Vor Beginn des sogenannten Schlecker-Prozesses rund um die Insolvenz der Drogeriemarktkette am Landgericht (LG) Stuttgart am 6. März 2017 hatte der Vorsitzende der 11. Großen Wirtschaftsstrafkammer im Januar eine umfangreiche sitzungspolizeiliche Verfügung erlassen. In dieser gestattete er jeweils 10 Minuten vor Beginn der Hauptverhandlung am ersten Sitzungstag und vor Beginn der Urteilsverkündung Ton-, Bild- und Filmaufnahmen im Sitzungssaal. Dabei wies er auch darauf hin, dass die Bilder der Angeklagten und Zeugen aus dem Saal nur nach den Grundsätzen des Persönlichkeitsrechts veröffentlicht werden dürften. Weiter hieß es dann wörtlich: "Die Genehmigung von Ton–, Bild– und Filmaufnahmen im Sitzungssaal vor anderen Verhandlungstagen oder in Sitzungspausen werden auf Antrag vom Vorsitzenden jeweils geprüft."

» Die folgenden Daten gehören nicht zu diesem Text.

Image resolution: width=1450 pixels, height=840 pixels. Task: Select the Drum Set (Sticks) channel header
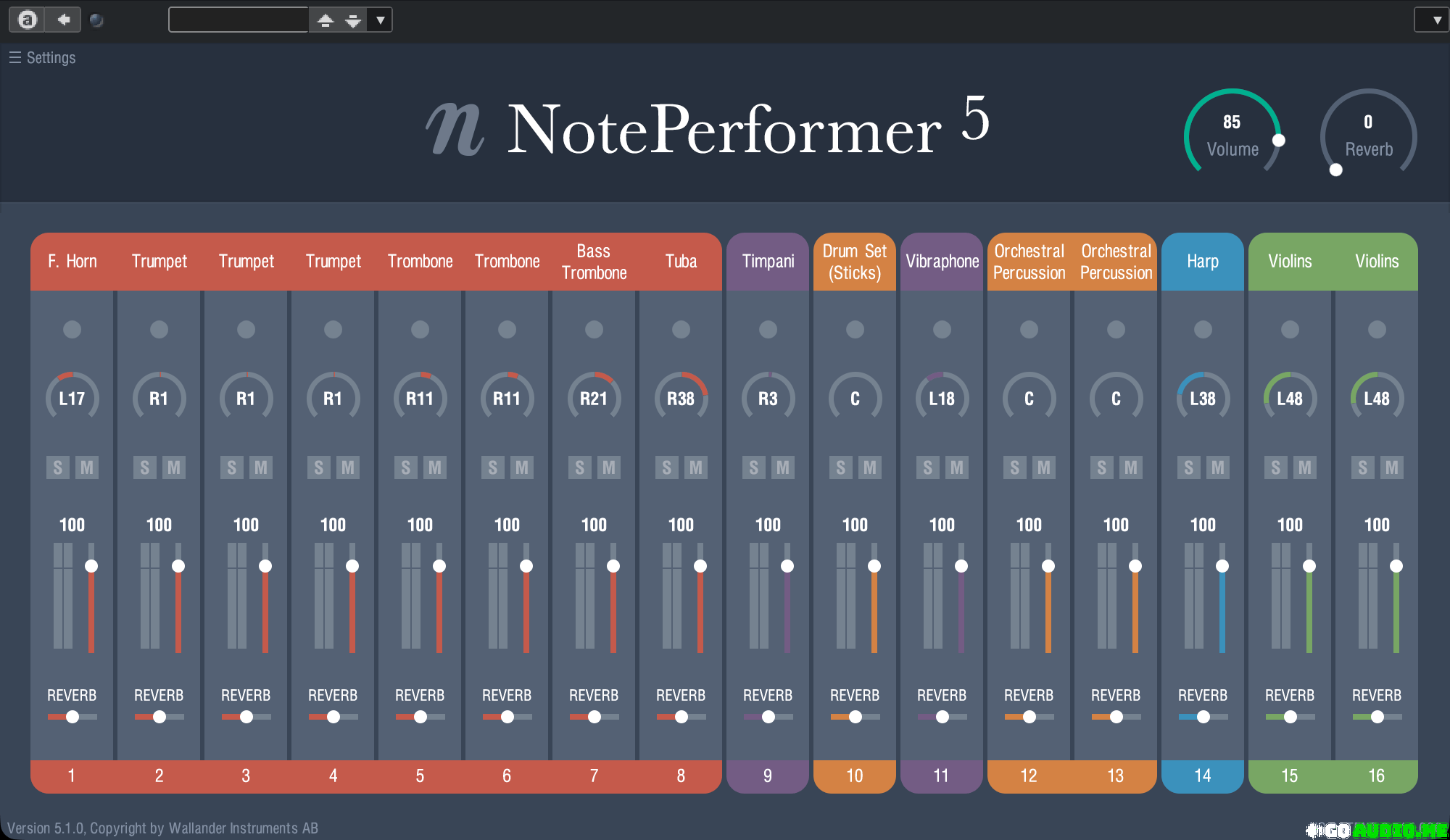point(855,262)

Insgesamt lehnte der Vorsitzende drei Anträge auf eine weitere Bildberichterstattung ab, nur für den 17. Juli 2017 ließ er für bestimmte Medienvertreter Bilder aus dem Gerichtssaal wieder zu. An diesem Tag sollte der Insolvenzverwalter des Unternehmens vernommen werden.
Gegen die Sitzungsverfügung aus Januar hatte der Springer-Verlag Beschwerde zum Oberlandesgericht (OLG) Stuttgart eingelegt, die nach neuer Rechtsprechung des BVerfG vor einer Anrufung der Karlsruher Richter notwendig ist. Das OLG Stuttgart aber bestätigte die Entscheidungen des Kammervorsitzenden und wies die Beschwerde des Verlags zurück. Dieser hatte eine umfangreichere Bildberichterstattung gefordert. Der gegen diese Entscheidung gerichtete Antrag auf Erlass einer einstweiligen Anordnung, den Springer sodann gemeinsam mit einer Verfassungsbeschwerde einreichte, war erfolglos, wie das BVerfG am Dienstag bekannt gab (Beschl. v. 17.08.2017, Az. 1 BvR 1741/17).

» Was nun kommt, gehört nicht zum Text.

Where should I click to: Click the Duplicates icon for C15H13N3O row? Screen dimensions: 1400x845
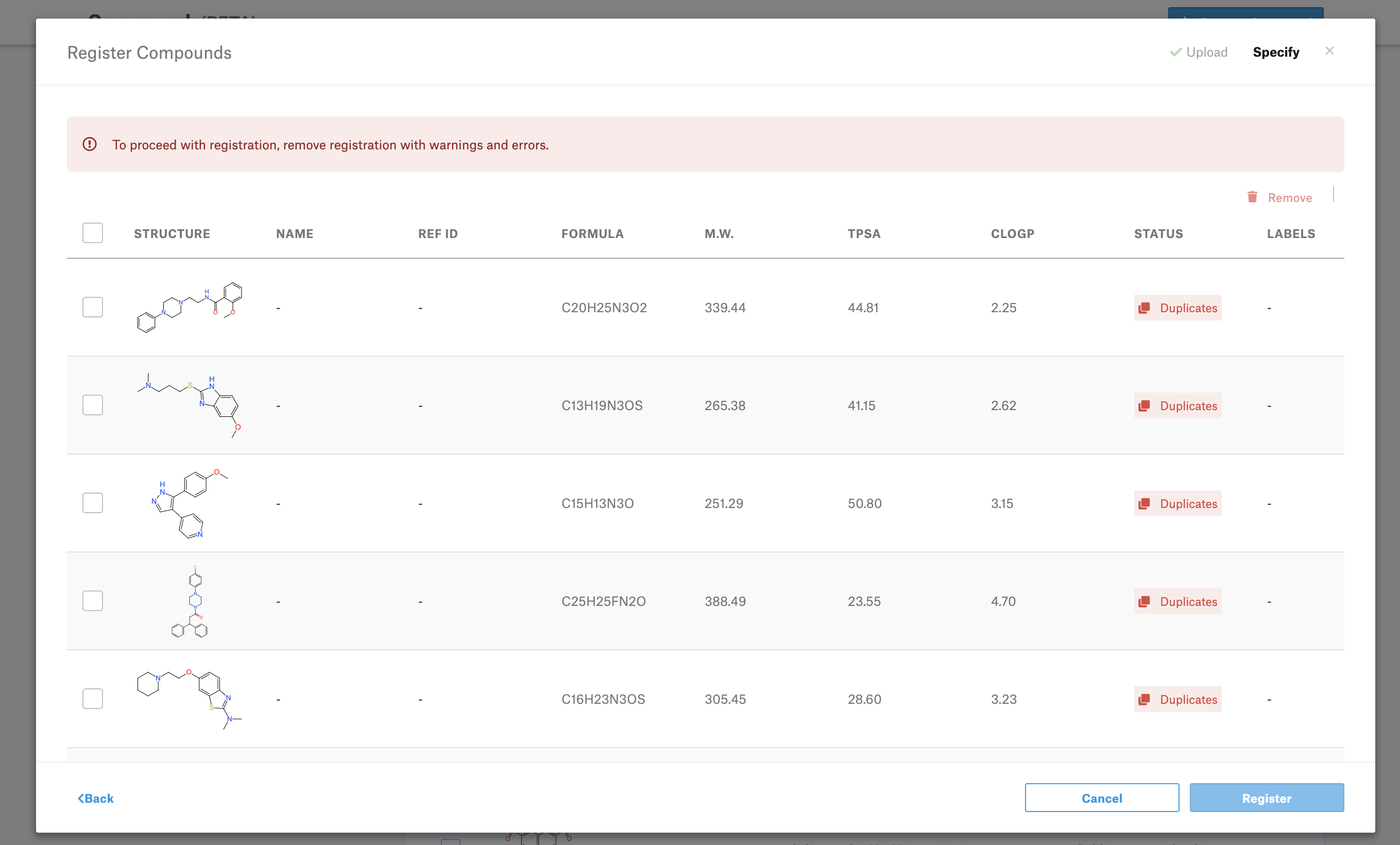coord(1145,503)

BVerfG: Beschränkung der Bildberichterstattung auf bestimmte Tage zulässig
Die Karlsruher Richter begründen das mit der üblichen Abwägung der Vor-und Nachteile für beide Seiten. Diese Abwägung führe dazu, dass weitere Bildaufnahmen nicht erforderlich seien, um die Interessen der Medien zu sichern. Vielmehr seien diese durch die Möglichkeit, im Laufe des Verfahrens wiederum den Antrag zu stellen, Bilder anfertigen zu dürfen, ausreichend gewahrt.
Zwar bestehe aufgrund der öffentlichen Aufmerksamkeit der hier in Rede stehenden Straftaten ein gewichtiges Informationsinteresse der Öffentlichkeit an dem Strafverfahren. Einschränkungen der Berichterstattung begründeten auch möglicherweise einen gewichtigen Nachteil für die Pressefreiheit, so die 3. Kammer des Ersten Senats.
Durch die Anordnung des Vorsitzenden würden Bildaufnahmen der Verfahrensbeteiligten aber nicht vollständig verboten. Namentlich an den regelmäßig besondere öffentliche und mediale Aufmerksamkeit genießenden Terminen eines Strafverfahrens, also beim Beginn der Hauptverhandlung und bei der Urteilsverkündung, seien Ton-, Bild-und Filmaufnahmen im Sitzungssaal schließlich gestattet. Auf diese könne im Rahmen der weiteren Berichterstattung auch zurückgegriffen werden.
Bei jeder neuen Entscheidung über die Zulassung von Bildern müsse der Vorsitzende sein Urteil auf konkrete, auf Gesichtspunkte der Sitzungsleitung bezogene Gründe zum Schutz der Angeklagten und der sonstigen Verfahrensbeteiligten, eines ungestörten Verlaufs der Sitzung oder der Bedingungen für eine ungestörte Wahrheits- und Rechtsfindung stützen können. Die bloße "Lästigkeit" der Anwesenheit von Bildberichterstattern hingegen sei kein ausschlaggebendes Argument, betont der Senat. Der kann sich mit der Verfassungsbeschwerde eigentlich erst im Hauptsacheverfahren befassen.